(Note from John Rabe: I posted this earlier this week, before news reached us Friday that Cronkite passed away.)
I stumbled acros an eye-opening video before I learned that Walter Cronkite, anchor of the CBS Evening News from 1962 to 1981, is dying of cerebrovascular disease, according to his family. The video tells you everything you need to know about Cronkite ... (MORE INSIDE)
I grew up watching Walter Cronkite's evening news broadcasts with my family. I clearly remember the endless counting of the days of the Iran hostage crisis. I remember thinking of him as solid and respected. I learned later about his taking a stand against Vietnam, and came -- slowly -- to understand and appreciate his strengths as reporter and anchor as I learned -- slowly -- to be a reporter and anchor.
But I was too young to remember seeing this newscast, from January of 1973.
In the clip, Cronkite takes a call ON THE AIR from Lyndon Johnson's press aide, who tells him that the former President has just died.
Imagine one of the current crop of anchors being able to handle a scene like this. Imagine one of today's networks going with a story that was coming in like this, with no graphics or sound. But really, what more do you need to tell the story?

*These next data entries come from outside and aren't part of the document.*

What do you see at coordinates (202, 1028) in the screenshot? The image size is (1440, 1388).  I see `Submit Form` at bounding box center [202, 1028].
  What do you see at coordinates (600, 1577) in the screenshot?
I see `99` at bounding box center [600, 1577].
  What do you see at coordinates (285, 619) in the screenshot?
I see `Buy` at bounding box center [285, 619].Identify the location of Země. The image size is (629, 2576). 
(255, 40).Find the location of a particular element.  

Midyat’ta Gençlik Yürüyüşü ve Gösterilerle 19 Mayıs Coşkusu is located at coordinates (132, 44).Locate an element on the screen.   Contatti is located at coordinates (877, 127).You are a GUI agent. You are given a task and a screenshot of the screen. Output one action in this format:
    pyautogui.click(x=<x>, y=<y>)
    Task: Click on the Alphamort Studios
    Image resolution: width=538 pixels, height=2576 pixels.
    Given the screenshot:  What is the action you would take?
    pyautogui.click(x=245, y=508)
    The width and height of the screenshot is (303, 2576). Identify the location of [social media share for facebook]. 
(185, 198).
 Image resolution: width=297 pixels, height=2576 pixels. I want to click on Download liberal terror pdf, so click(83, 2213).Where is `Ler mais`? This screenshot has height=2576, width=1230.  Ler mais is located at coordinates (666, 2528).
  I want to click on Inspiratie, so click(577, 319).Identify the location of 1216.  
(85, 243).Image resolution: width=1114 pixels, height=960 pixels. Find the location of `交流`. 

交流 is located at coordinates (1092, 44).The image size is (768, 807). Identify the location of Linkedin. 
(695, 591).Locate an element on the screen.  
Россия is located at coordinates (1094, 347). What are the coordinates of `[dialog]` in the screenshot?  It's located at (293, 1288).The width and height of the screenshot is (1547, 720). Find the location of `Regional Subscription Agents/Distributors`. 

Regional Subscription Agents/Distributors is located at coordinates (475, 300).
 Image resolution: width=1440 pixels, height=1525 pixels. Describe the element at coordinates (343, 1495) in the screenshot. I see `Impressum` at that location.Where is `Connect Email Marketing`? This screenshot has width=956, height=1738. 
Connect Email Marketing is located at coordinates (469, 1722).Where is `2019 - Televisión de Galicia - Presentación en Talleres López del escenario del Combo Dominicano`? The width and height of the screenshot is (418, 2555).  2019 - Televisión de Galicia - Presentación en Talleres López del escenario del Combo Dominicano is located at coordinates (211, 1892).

Note how Cronkite holds up a finger to tell us to hang on a second. It was all he needed to do. He knew the audience would immediately know that if Walter Cronkite was on the phone when they could see him, he wasn't taking a call from his wife. It was something we should wait for. And since it was Cronkite, we waited.
(PS: Note, too, the stylish cufflinks and watch. And KPCC's Frank Stoltze heard the typewriters in the background. Was someone really typing, or was it their job to make it sound more like a newsroom?)